WHAT YOU NEED TO DO:
In the material below, find each line with the word "this" and list it.

───

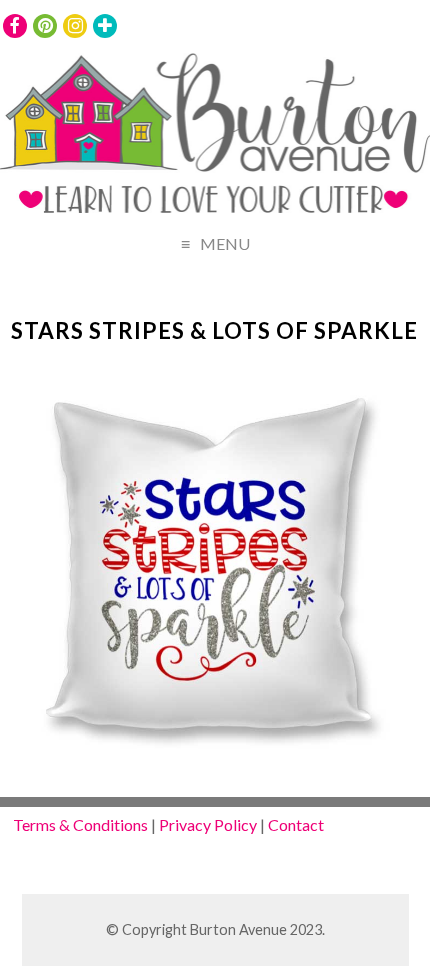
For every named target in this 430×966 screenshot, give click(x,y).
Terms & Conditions (80, 824)
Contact (296, 824)
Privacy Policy (208, 824)
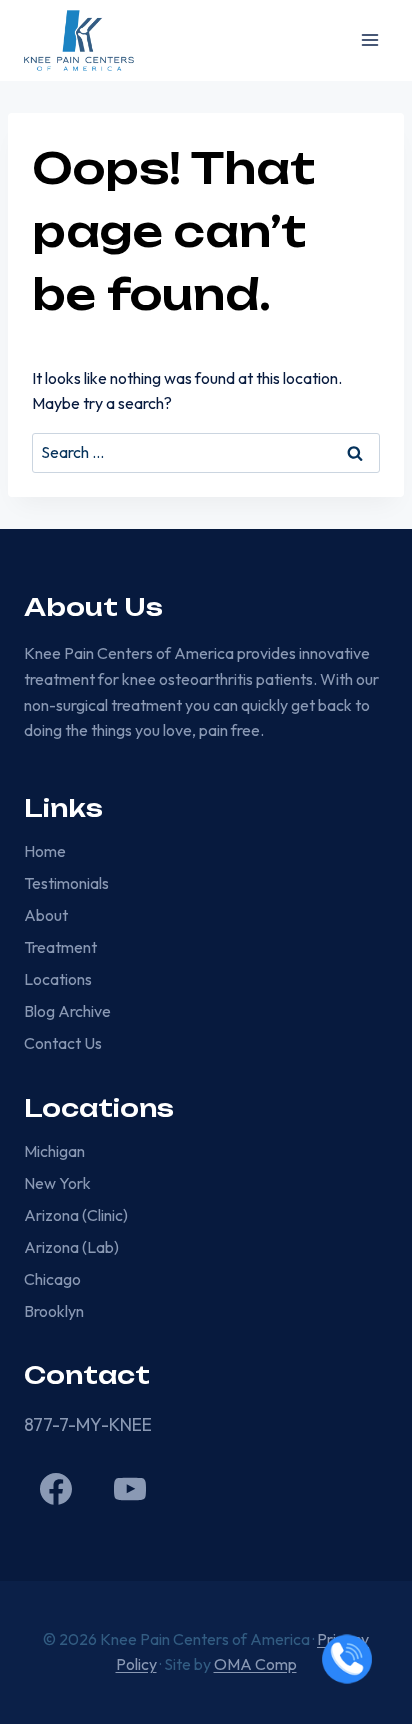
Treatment (60, 947)
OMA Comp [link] (255, 1664)
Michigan (54, 1151)
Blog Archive (67, 1011)
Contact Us (63, 1043)
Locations (58, 979)
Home (45, 851)
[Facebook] (56, 1489)
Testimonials (66, 883)
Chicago (52, 1279)
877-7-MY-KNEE (88, 1424)
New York (57, 1183)
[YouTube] (130, 1489)
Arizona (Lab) (71, 1247)
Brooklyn (54, 1311)
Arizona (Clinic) (76, 1215)
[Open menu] (369, 40)
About (46, 915)
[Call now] (347, 1659)
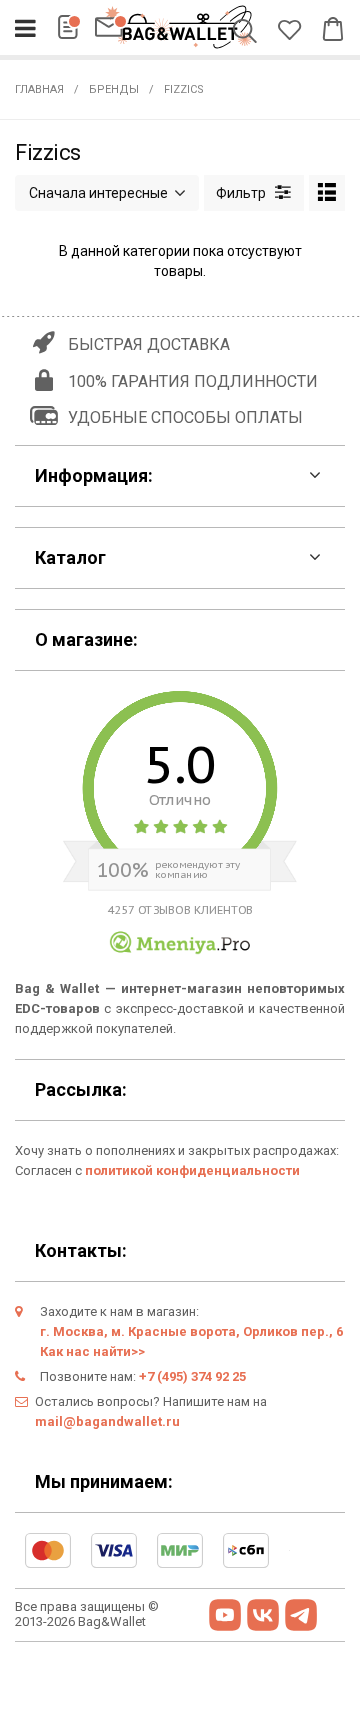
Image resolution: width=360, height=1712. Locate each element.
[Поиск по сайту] (248, 33)
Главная (39, 89)
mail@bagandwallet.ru (107, 1421)
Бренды (114, 89)
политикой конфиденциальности (192, 1170)
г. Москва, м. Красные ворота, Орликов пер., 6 (191, 1331)
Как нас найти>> (92, 1351)
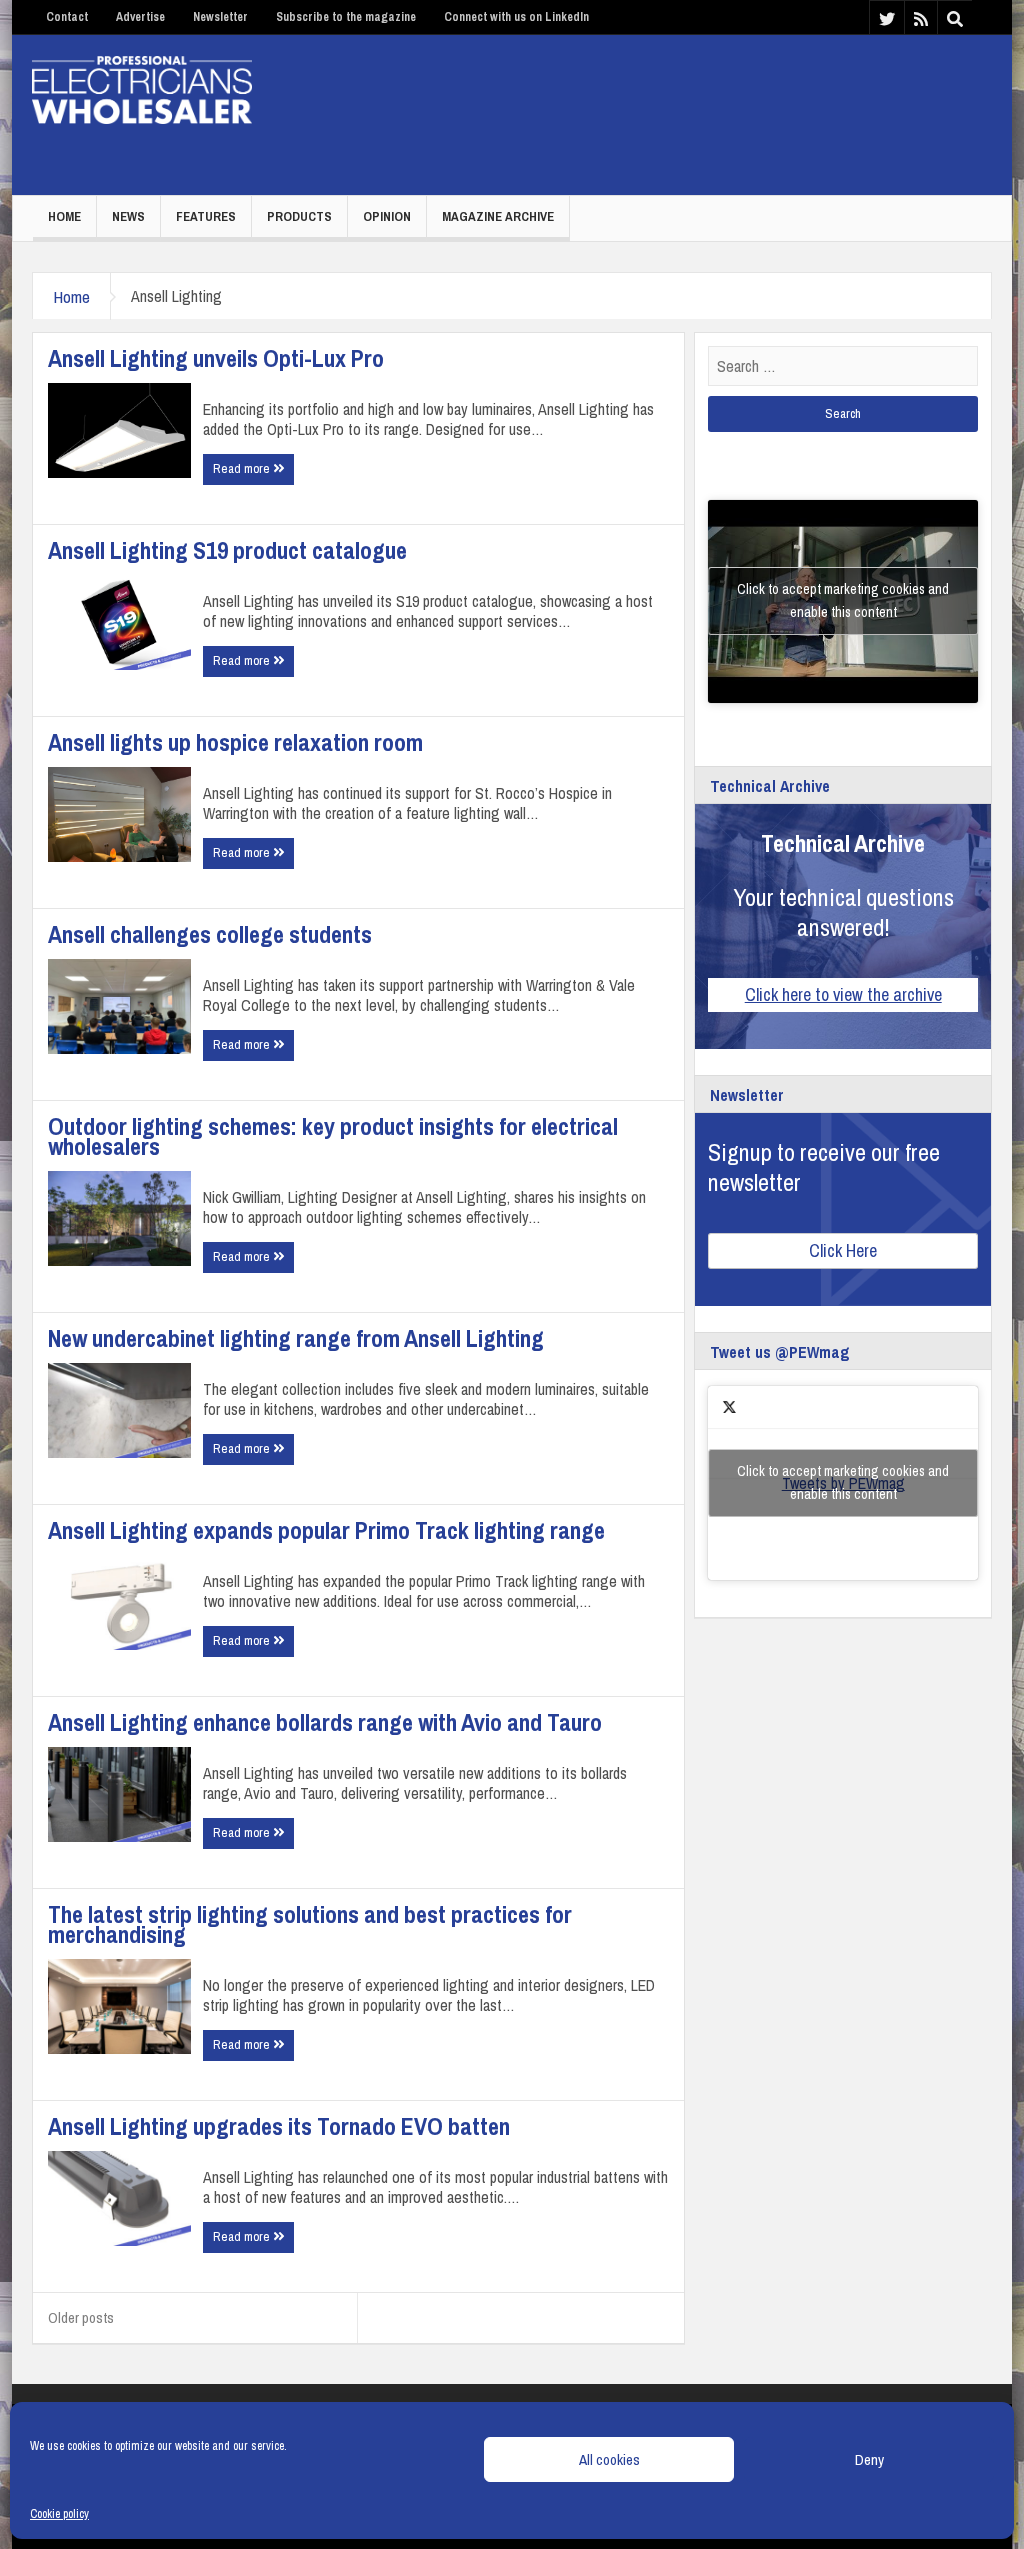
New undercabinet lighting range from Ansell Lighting (296, 1338)
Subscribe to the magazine (346, 17)
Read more (243, 468)
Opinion (387, 216)
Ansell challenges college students (210, 934)
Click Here (843, 1250)
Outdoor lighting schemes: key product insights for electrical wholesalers (333, 1136)
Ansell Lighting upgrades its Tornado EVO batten (279, 2126)
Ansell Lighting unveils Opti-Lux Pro (216, 358)
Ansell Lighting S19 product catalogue (227, 550)
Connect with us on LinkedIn (516, 17)
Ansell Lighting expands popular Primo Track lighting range (326, 1530)
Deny (869, 2459)
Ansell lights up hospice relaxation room (235, 742)
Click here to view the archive (843, 994)
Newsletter (220, 17)
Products (299, 216)
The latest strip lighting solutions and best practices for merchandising (310, 1924)
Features (206, 216)
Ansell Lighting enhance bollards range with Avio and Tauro (325, 1722)
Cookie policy (59, 2514)
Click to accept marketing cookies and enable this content (843, 600)
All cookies (609, 2459)
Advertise (140, 17)
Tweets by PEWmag (843, 1482)
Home (64, 216)
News (128, 216)
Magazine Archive (498, 216)
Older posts (81, 2317)
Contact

───

TASK ANSWER:
For every named target in this 430×966 screenshot, give click(x,y).
Click to accept marketing cookies and enable this content (843, 600)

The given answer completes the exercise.